EXERCISE DESCRIPTION
Please transcribe each of the records exactly as given.

TASK INPUT
━━━
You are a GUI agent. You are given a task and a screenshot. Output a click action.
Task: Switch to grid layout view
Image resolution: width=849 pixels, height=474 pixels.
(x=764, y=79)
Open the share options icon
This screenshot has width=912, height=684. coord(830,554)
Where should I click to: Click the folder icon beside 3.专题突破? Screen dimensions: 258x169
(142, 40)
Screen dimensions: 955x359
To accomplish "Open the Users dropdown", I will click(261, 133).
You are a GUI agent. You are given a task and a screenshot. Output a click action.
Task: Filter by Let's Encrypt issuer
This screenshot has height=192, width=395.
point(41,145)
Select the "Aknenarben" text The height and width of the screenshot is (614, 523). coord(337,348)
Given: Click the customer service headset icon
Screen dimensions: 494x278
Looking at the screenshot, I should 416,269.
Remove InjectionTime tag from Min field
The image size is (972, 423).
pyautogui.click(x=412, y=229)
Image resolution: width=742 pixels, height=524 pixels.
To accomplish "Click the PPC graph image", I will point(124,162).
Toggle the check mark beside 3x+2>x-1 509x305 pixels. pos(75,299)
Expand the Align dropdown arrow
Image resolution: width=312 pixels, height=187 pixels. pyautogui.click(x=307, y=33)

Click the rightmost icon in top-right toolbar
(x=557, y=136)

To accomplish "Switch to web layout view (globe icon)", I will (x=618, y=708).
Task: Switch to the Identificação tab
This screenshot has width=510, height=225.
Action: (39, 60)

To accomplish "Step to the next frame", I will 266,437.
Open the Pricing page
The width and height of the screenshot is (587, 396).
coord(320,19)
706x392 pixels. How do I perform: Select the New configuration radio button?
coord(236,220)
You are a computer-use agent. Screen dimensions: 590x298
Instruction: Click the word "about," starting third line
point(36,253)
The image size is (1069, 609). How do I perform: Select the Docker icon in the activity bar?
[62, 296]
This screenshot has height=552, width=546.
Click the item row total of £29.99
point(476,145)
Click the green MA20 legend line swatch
━━━
TASK SOLUTION
You are a GUI agent. You are given a task and a screenshot. Output a click action.
Task: Switch to grid layout view
Image resolution: width=849 pixels, height=474 pixels.
(x=764, y=79)
Open the share options icon
This screenshot has width=912, height=684. coord(830,554)
Where should I click to: Click the folder icon beside 3.专题突破? Screen dimensions: 258x169
(142, 40)
Screen dimensions: 955x359
To accomplish "Open the Users dropdown", I will click(261, 133).
You are a GUI agent. You are given a task and a screenshot. Output a click action.
Task: Filter by Let's Encrypt issuer
This screenshot has height=192, width=395.
point(41,145)
Select the "Aknenarben" text The height and width of the screenshot is (614, 523). coord(337,348)
Given: Click the customer service headset icon
Screen dimensions: 494x278
Looking at the screenshot, I should 416,269.
Remove InjectionTime tag from Min field
The image size is (972, 423).
pyautogui.click(x=412, y=229)
Image resolution: width=742 pixels, height=524 pixels.
To accomplish "Click the PPC graph image", I will point(124,162).
Toggle the check mark beside 3x+2>x-1 509x305 pixels. pos(75,299)
Expand the Align dropdown arrow
Image resolution: width=312 pixels, height=187 pixels. pyautogui.click(x=307, y=33)

Click the rightmost icon in top-right toolbar
(x=557, y=136)

To accomplish "Switch to web layout view (globe icon)", I will (x=618, y=708).
Task: Switch to the Identificação tab
This screenshot has width=510, height=225.
Action: (39, 60)

To accomplish "Step to the next frame", I will 266,437.
Open the Pricing page
The width and height of the screenshot is (587, 396).
coord(320,19)
706x392 pixels. How do I perform: Select the New configuration radio button?
coord(236,220)
You are a computer-use agent. Screen dimensions: 590x298
Instruction: Click the word "about," starting third line
point(36,253)
The image size is (1069, 609). How do I perform: Select the Docker icon in the activity bar?
[62, 296]
This screenshot has height=552, width=546.
Click the item row total of £29.99
point(476,145)
Click the green MA20 legend line swatch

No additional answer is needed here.